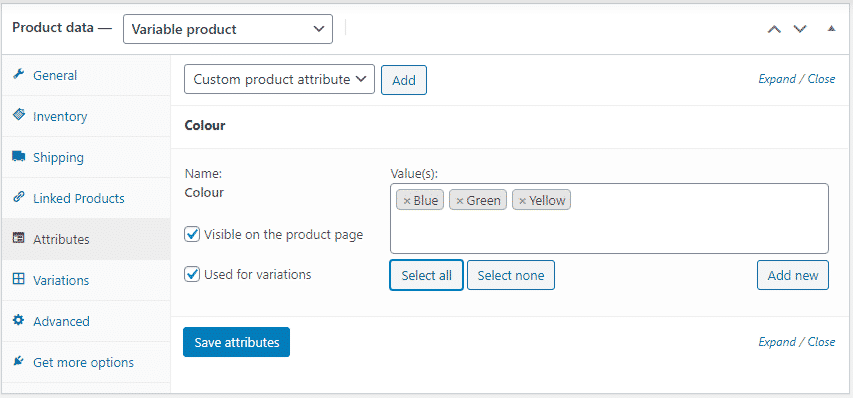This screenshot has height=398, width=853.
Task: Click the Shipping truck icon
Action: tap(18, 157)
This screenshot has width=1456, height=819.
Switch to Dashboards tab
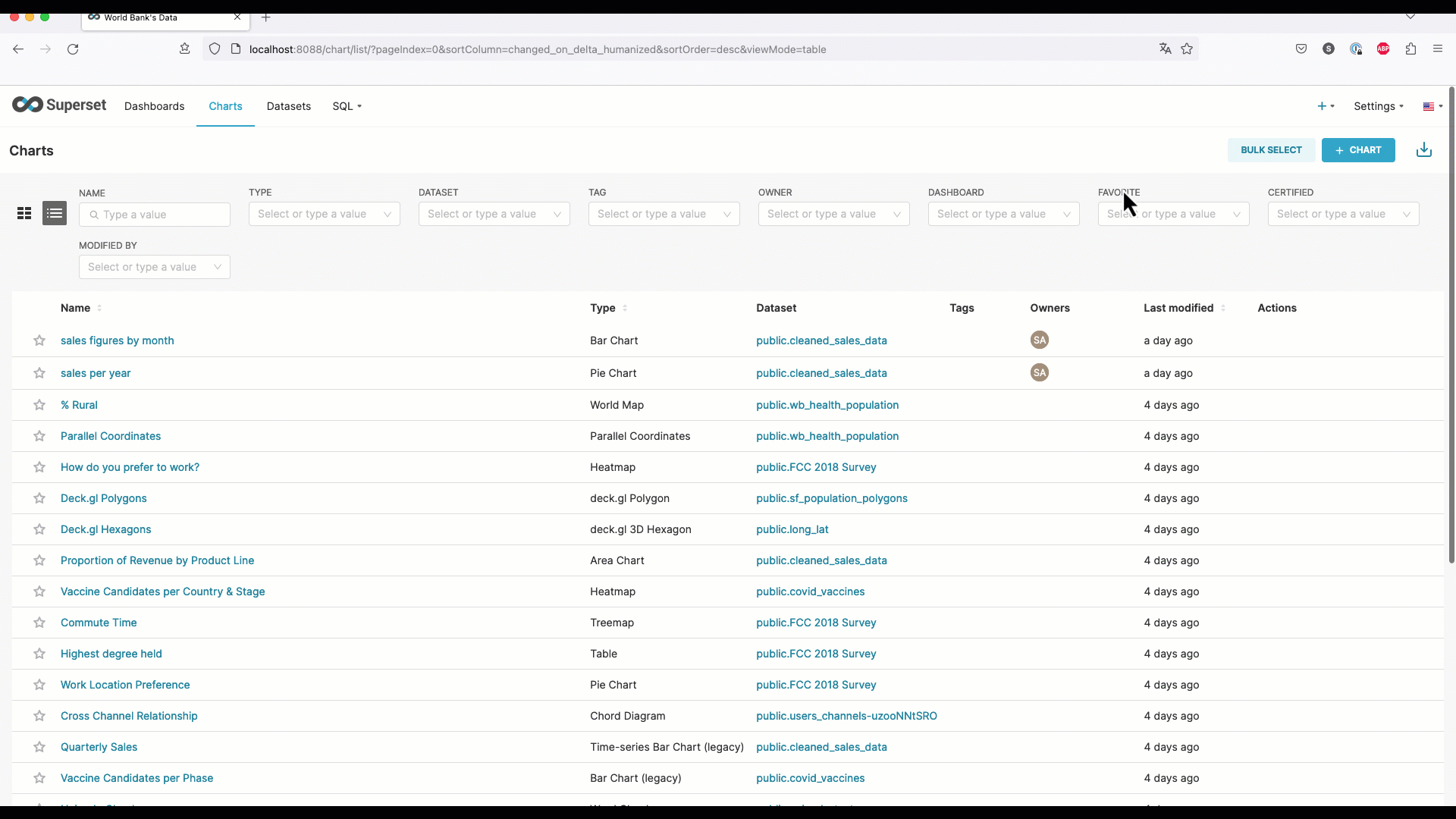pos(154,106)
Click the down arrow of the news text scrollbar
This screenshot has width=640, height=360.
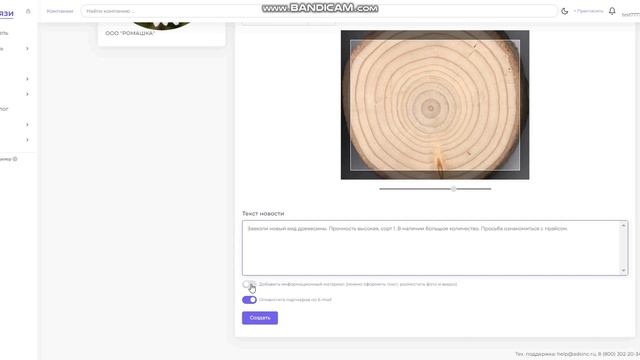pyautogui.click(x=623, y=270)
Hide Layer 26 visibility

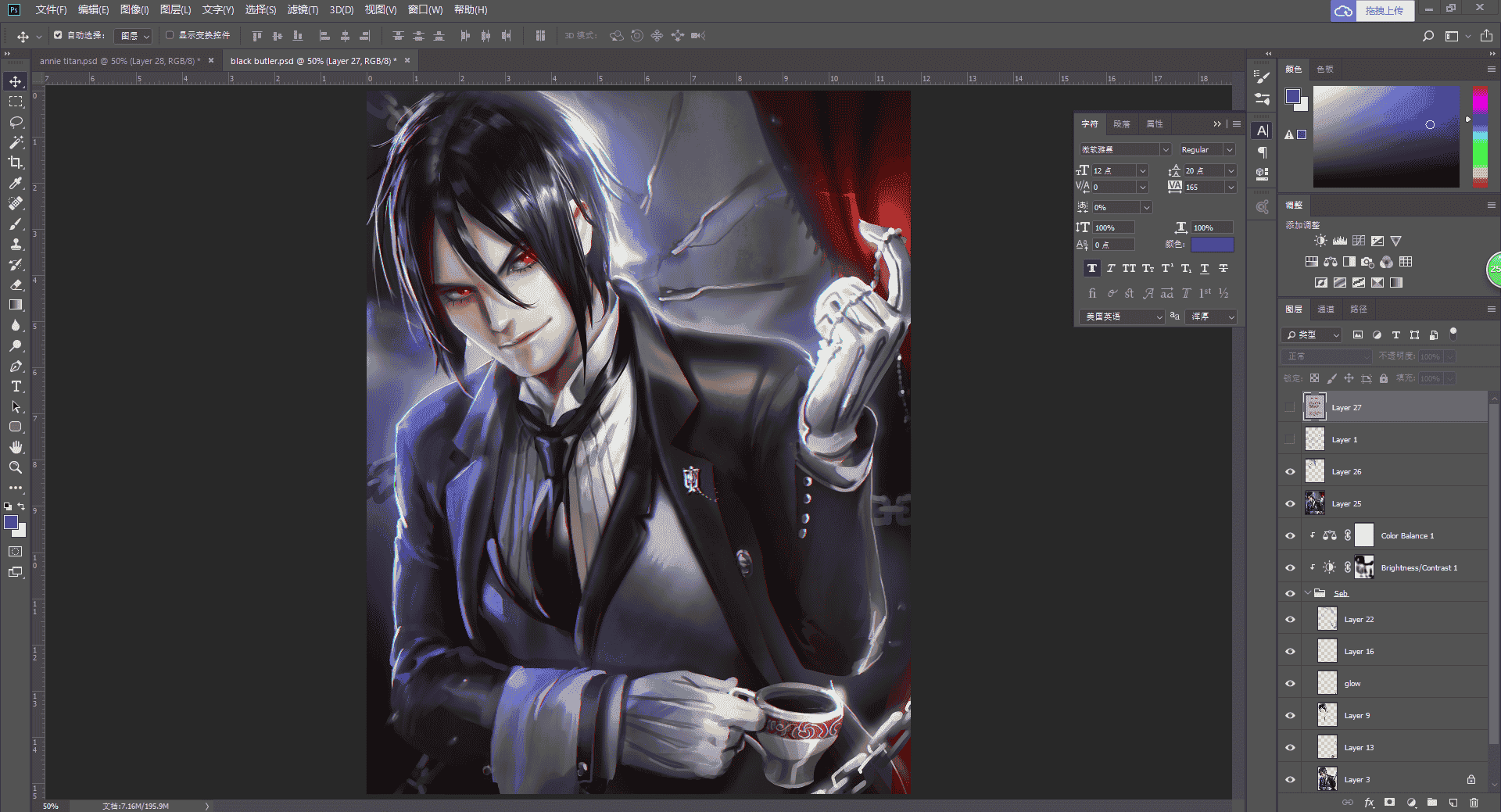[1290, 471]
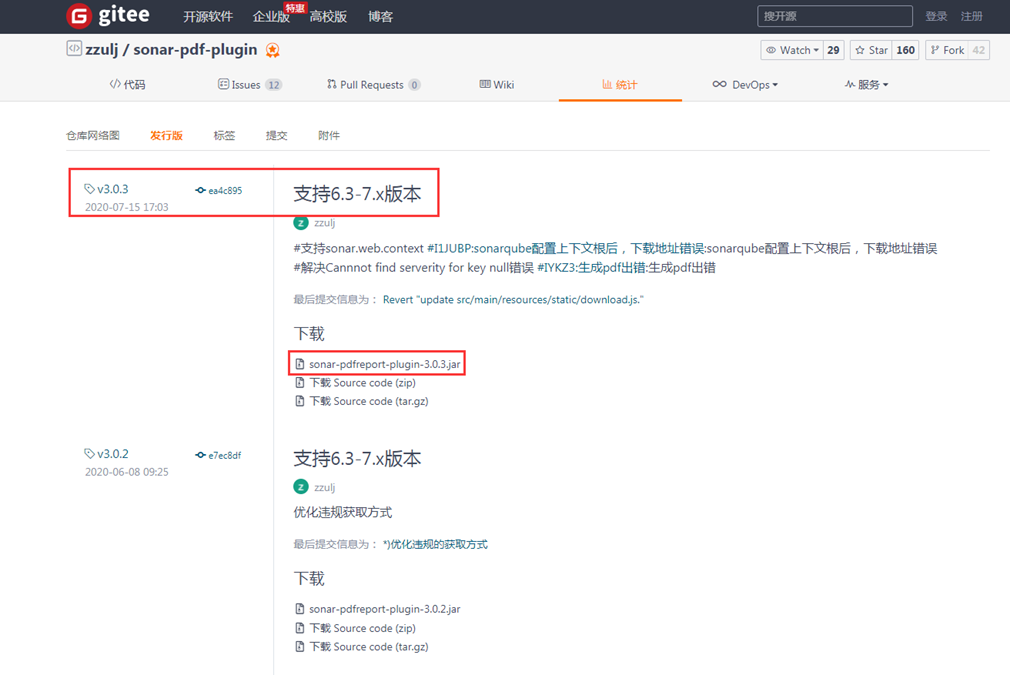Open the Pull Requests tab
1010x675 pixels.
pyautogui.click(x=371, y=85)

▸ **Task statement**
Repeat exactly the lines above, starting at the one that contains "This screenshot has width=1456, height=819." and stopping at the last line of the entries, and leave out the pictures.

▸ **Your response**
This screenshot has width=1456, height=819.
Switch to Dashboards tab
pos(154,106)
Click the down arrow of the news text scrollbar
This screenshot has width=640, height=360.
pyautogui.click(x=623, y=270)
Hide Layer 26 visibility

[1290, 471]
Open the Pull Requests tab
1010x675 pixels.
pyautogui.click(x=371, y=85)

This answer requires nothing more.